The four steps in QLoRA training:

1. **Forward pass**: predict the next token in the training data, aka running inference
2. **Loss calculation**: how different was it to the true next token, aka cross-entropy loss
3. **Backward pass**: how much should we tweak parameters to do better next time (the "gradients"), aka back propagation, backprop
4. **Optimization**: update parameters a tiny step to do better next time

## Hyperparameters

Important hyper-parameters for training:

1. **Epochs**
2. **Batch Size**
3. **Learning Rates**
4. **Gradient Accumulation**
5. **Optimizer**

Hyperparameters for QLoRA

- r: 32 dimensions
- alpha: 64 (double r)
- Target Modules for Llama architecture: q_proj, v_proj, k_proj, o_proj
- Dropout: 0.1 (10% of neurons removed from trainign set))
- Quantization: 4-bit

Hyperparameters for Training

- 1 epoch
- batch size = 4 on T4, an A100 box can go up to 16
- Gradient Accumulation steps = 1 (try 2 or 4 if having memory issues)
- Learning Rate (LR) = 1e-4 = 1 × 10^-4 = 0.0001
- LR scheduler type = 'cosine' (start with LR that slowly decreases then decreases a lot then tails off at the end)
- Warmup ratio = 0.03 (at the very beginning of the training process things are unstable because model has a lot to learn so dangerous to have a big LR initially so this says start with a lower LR and warm it up to the peak LR then start cosine trail)
- Optimizer = paged_adamw_32bit (Adam with Weight Decay has good convergence so does a good job of finding the optimal spot but comes at a cost of consuming a lot of memory becuase it keeps a rolling average of previous gradients)
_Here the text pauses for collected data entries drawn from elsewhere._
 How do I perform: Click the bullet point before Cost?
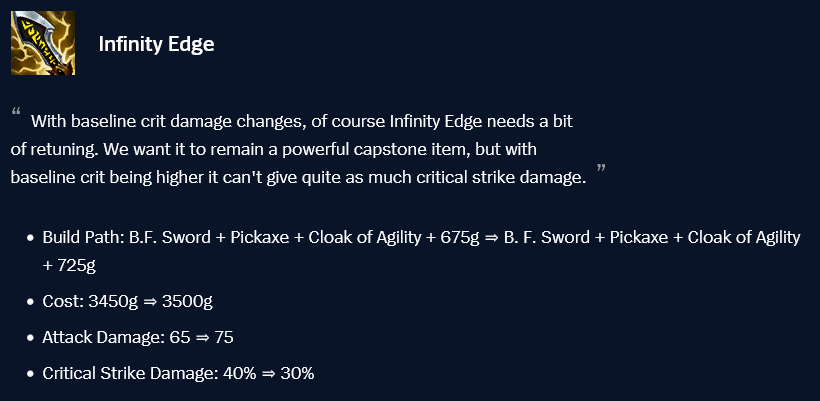[x=31, y=301]
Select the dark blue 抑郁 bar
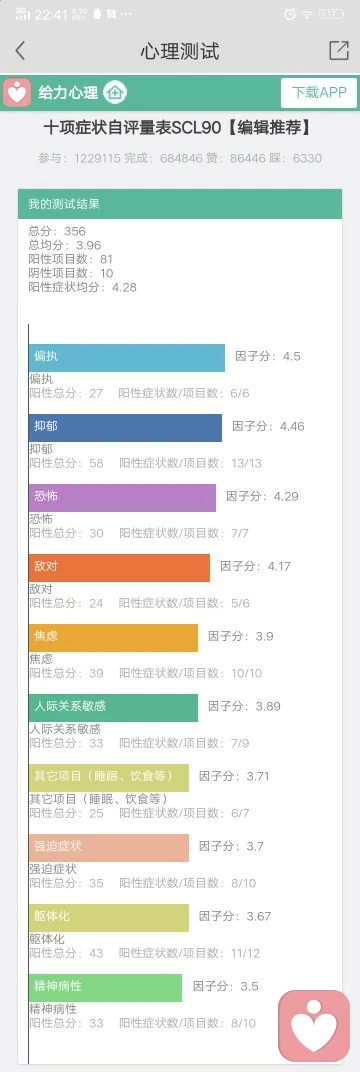This screenshot has height=1072, width=360. (125, 427)
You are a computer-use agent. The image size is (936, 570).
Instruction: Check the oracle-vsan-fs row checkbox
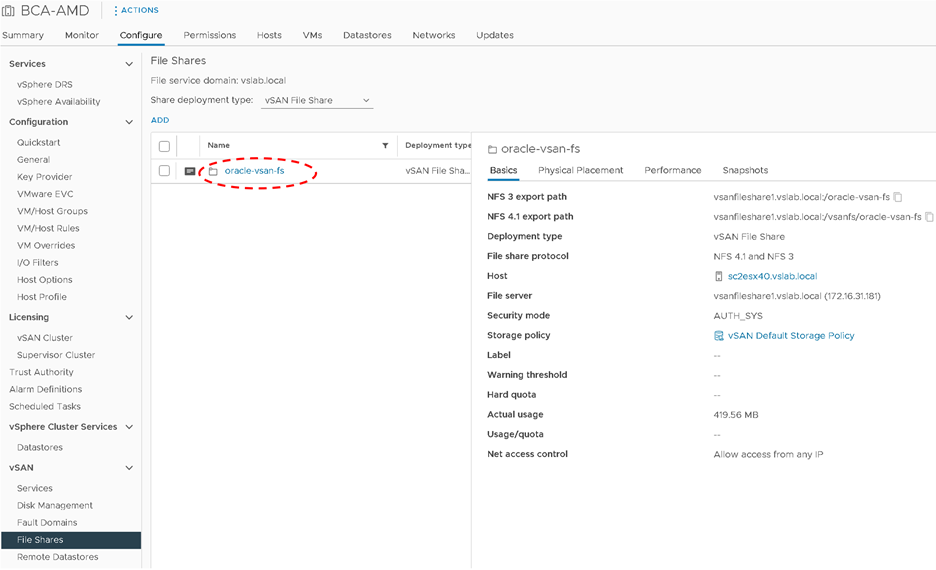pos(165,171)
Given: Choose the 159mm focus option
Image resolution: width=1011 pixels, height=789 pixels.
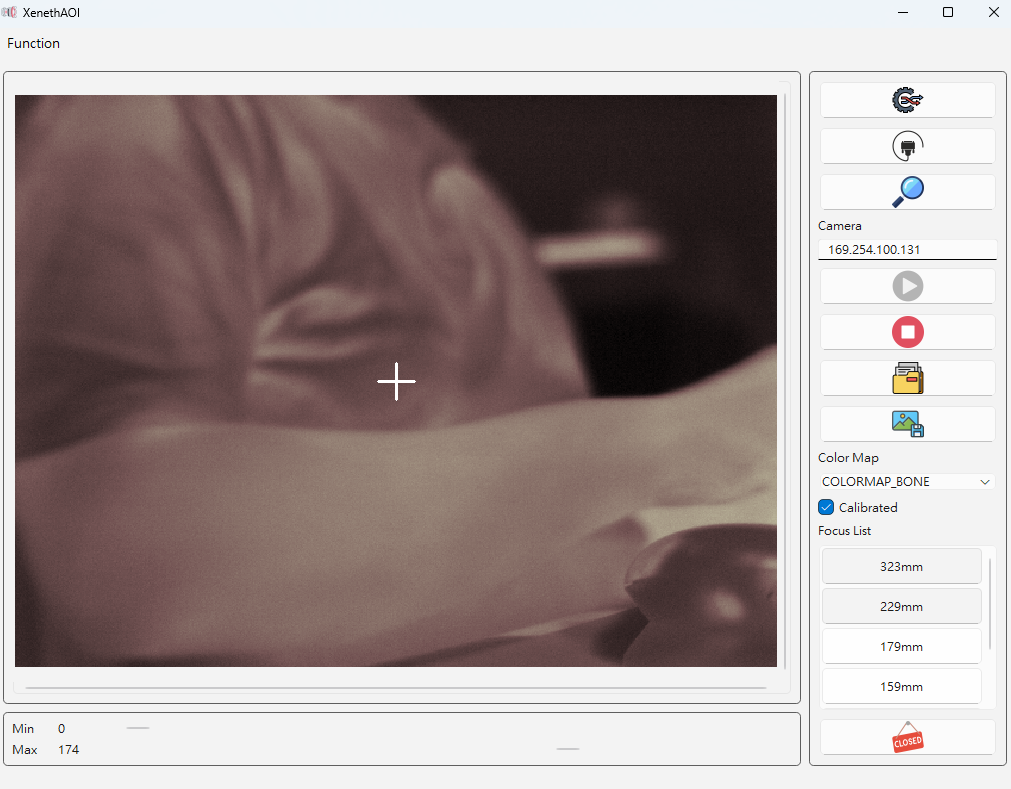Looking at the screenshot, I should [901, 687].
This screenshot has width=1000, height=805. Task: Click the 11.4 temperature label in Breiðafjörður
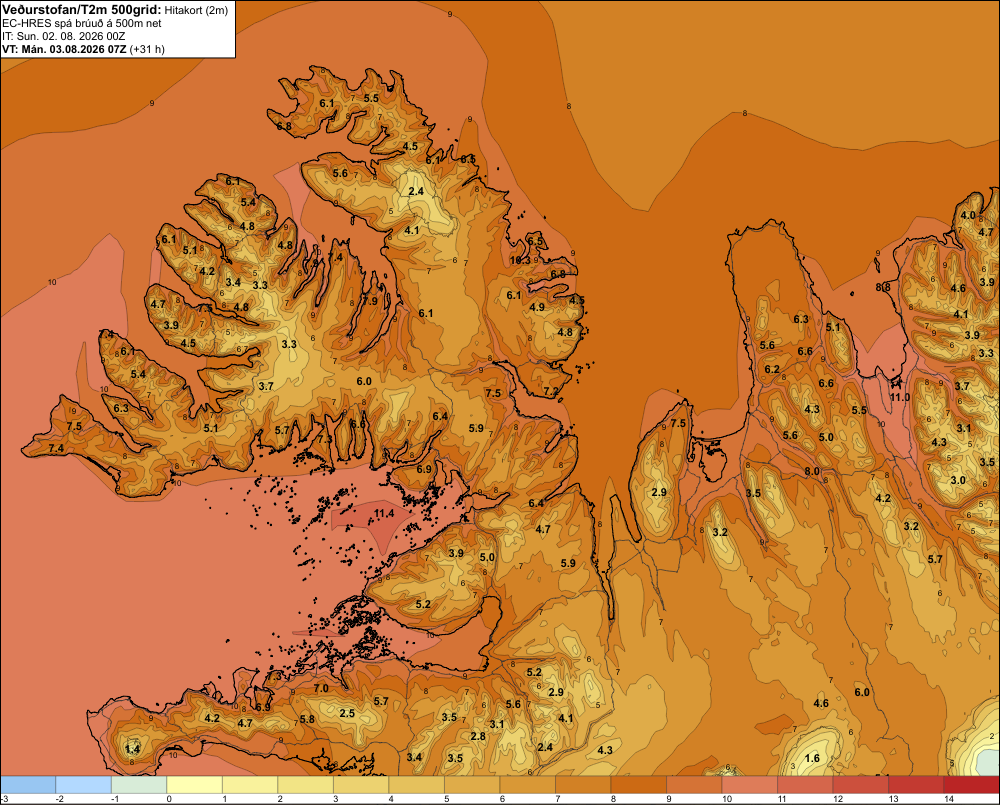coord(384,513)
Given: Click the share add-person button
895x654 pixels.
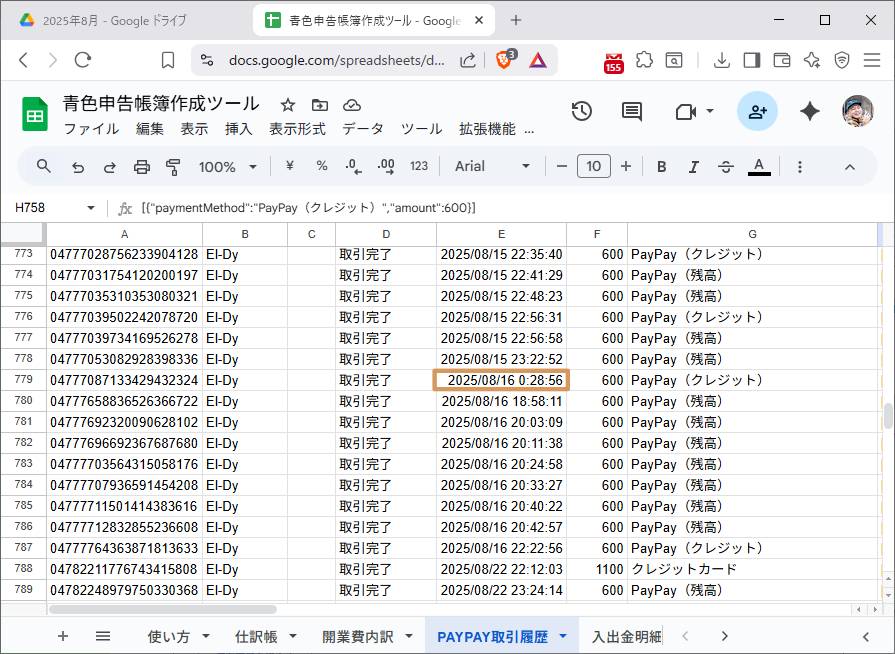Looking at the screenshot, I should (757, 112).
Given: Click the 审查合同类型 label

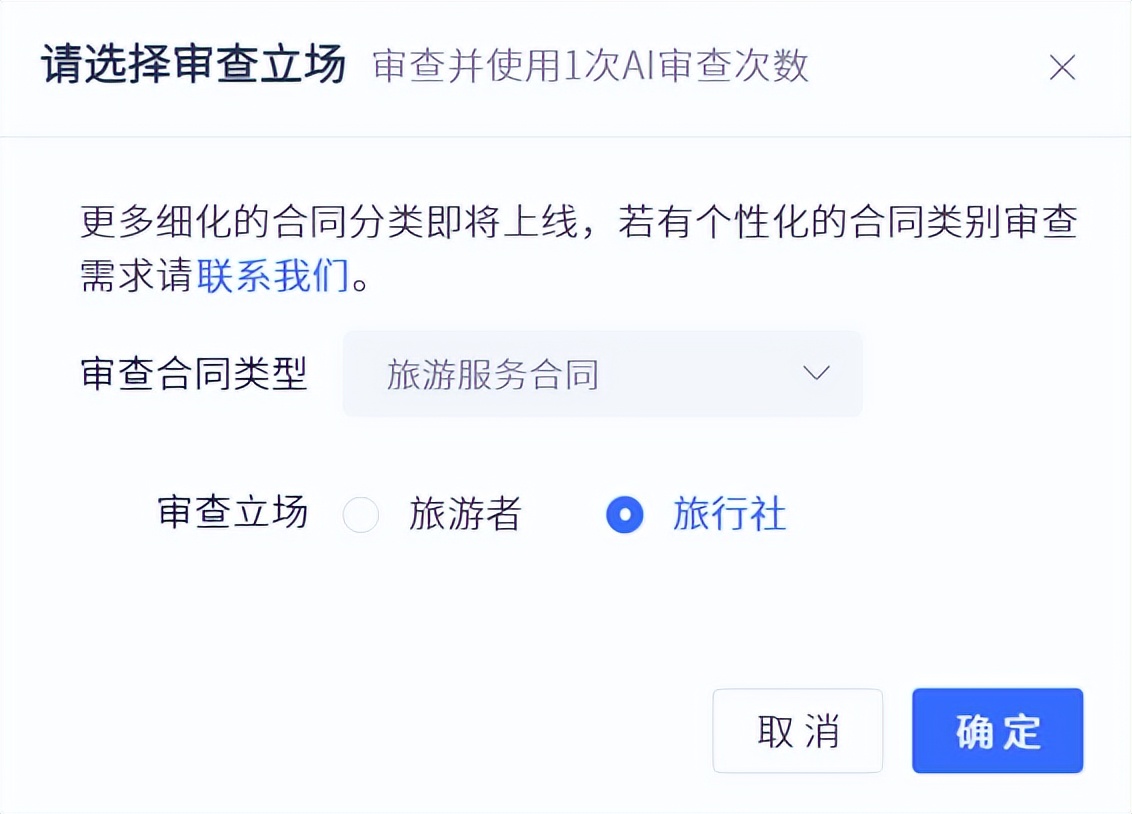Looking at the screenshot, I should point(194,373).
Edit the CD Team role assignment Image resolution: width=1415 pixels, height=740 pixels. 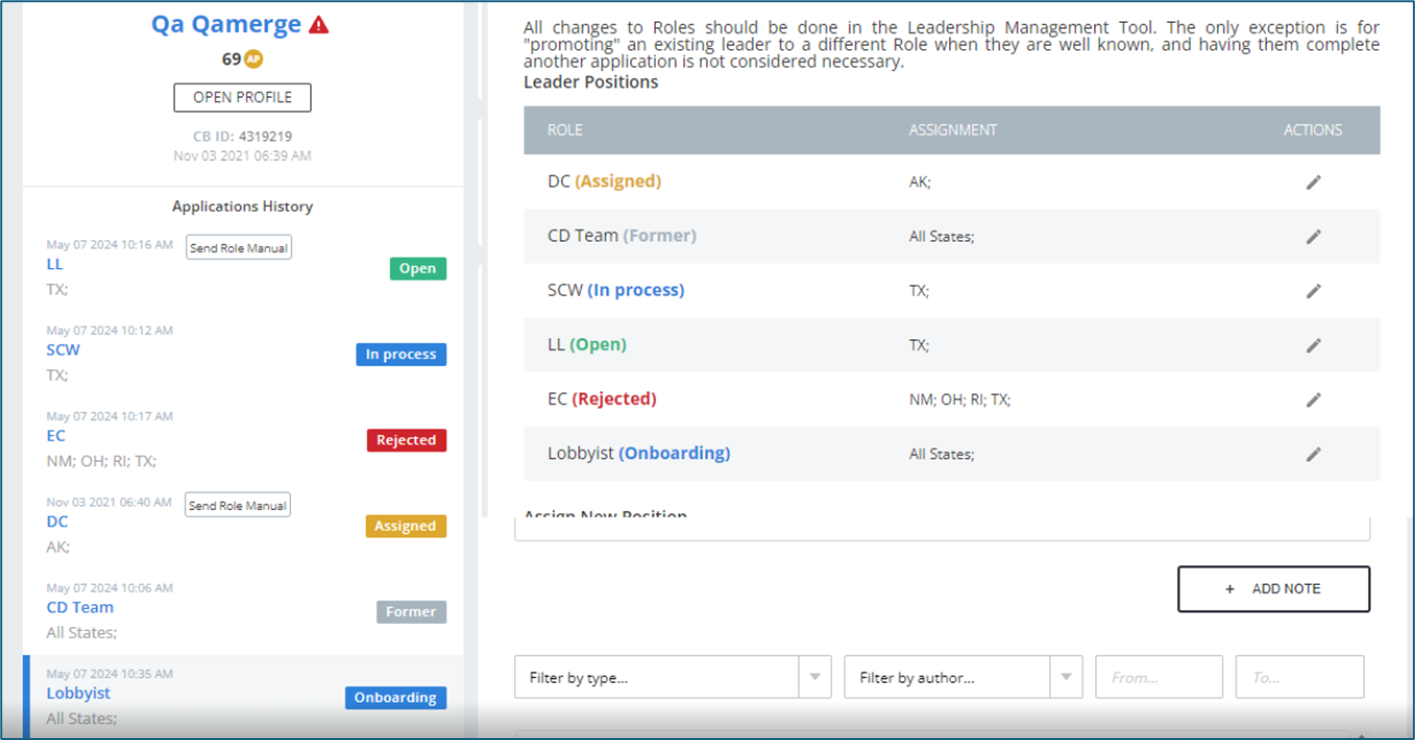click(x=1313, y=237)
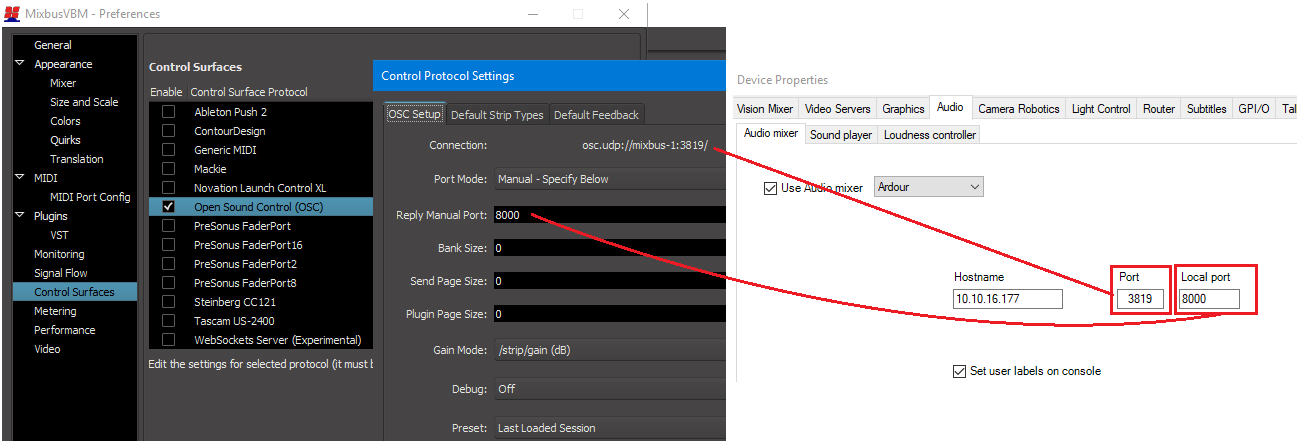The width and height of the screenshot is (1299, 441).
Task: Click the Hostname input field
Action: (x=1007, y=299)
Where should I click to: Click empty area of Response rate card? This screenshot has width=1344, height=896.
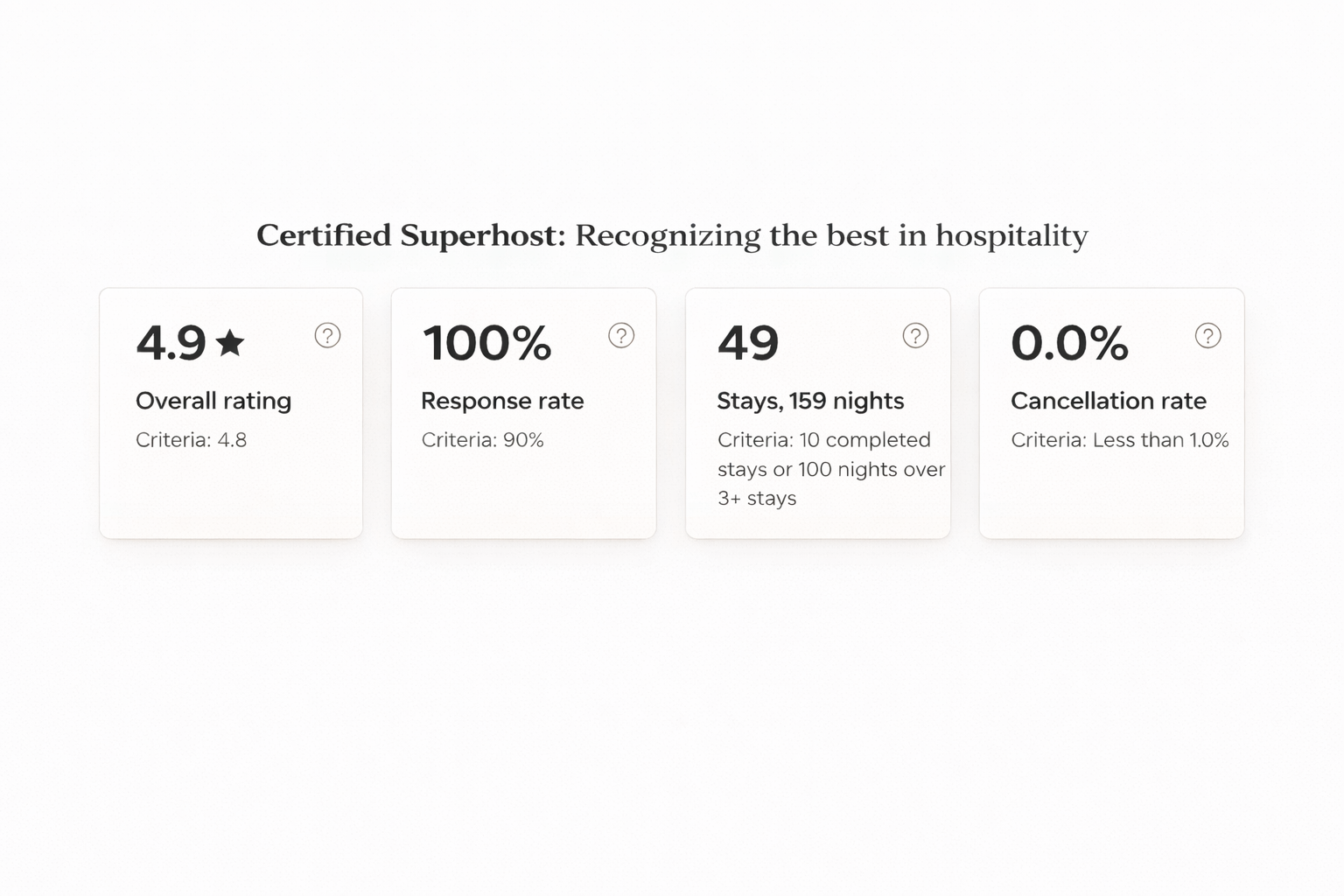point(523,499)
Other administrative configurations:

- Number of batch steps to take before it saves prgress to wandb = 50
  How many steps before it uploads model to the hub = 2000
  LOG_TO_WANDB to toggle whether to log to weights and biases

# Dependencies

Ok to ignore:
ERROR: pip's dependency resolver...

In [None]:
# pip installs

!pip install -q datasets requests torch peft bitsandbytes transformers trl accelerate sentencepiece wandb matplotlib

In [None]:
# imports

import os
import re
import math
from tqdm import tqdm
from google.colab import userdata
from huggingface_hub import login
import torch
import transformers
from transformers import AutoModelForCausalLM, AutoTokenizer, TrainingArguments, set_seed, BitsAndBytesConfig
from datasets import load_dataset, Dataset, DatasetDict
import wandb
from peft import LoraConfig
from trl import SFTTrainer, SFTConfig
from datetime import datetime
import matplotlib.pyplot as plt

# Setup

You can just have one model and as you run this you just upload different versions that you store against that one model repository.

Alternatively, like what is done here, you can seperate out your different runs and have them as separate models because within them there are different versions potentially, different epochs, and keeping them seperate means when you train them with different hyperparameters you can keep note of that.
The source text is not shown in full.